◆ **WORK TO COMPLETE**
Each line with the string "computer" is to be copied from the records below.

■ ■ ■ ■ ■

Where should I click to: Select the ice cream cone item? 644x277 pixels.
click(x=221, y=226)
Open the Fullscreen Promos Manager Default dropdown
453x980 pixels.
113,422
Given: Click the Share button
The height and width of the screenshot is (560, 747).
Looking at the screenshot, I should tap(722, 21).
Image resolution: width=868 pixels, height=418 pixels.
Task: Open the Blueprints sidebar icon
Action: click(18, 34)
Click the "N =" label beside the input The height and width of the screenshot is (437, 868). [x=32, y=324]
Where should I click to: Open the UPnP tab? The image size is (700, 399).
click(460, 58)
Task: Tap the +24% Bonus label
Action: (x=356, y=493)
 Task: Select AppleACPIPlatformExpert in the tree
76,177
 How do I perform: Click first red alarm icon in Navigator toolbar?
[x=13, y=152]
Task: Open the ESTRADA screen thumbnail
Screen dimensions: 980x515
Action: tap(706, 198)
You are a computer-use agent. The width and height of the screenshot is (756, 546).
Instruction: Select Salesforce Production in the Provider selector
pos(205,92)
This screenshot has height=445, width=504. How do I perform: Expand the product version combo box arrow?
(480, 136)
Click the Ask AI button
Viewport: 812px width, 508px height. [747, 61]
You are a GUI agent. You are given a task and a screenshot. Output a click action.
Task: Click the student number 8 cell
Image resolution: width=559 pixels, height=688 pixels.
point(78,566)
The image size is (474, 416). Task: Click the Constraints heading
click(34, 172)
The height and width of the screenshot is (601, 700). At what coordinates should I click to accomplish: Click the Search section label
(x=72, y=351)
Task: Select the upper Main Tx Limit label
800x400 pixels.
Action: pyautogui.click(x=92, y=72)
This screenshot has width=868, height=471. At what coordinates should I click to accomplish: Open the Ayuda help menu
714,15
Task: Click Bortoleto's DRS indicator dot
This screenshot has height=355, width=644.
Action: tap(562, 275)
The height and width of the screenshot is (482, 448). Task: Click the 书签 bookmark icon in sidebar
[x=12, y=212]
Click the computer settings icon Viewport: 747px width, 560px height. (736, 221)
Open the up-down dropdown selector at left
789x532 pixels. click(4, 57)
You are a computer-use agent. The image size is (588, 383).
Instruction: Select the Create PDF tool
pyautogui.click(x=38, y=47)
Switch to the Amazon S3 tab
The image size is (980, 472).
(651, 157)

■ ■ ■ ■ ■

◆ **OUTPUT OF THE EXERCISE**
You are a computer-use agent. The width and height of the screenshot is (756, 546).
Click the computer settings icon Viewport: 747px width, 560px height. (736, 221)
You are a computer-use agent. The image size is (588, 383).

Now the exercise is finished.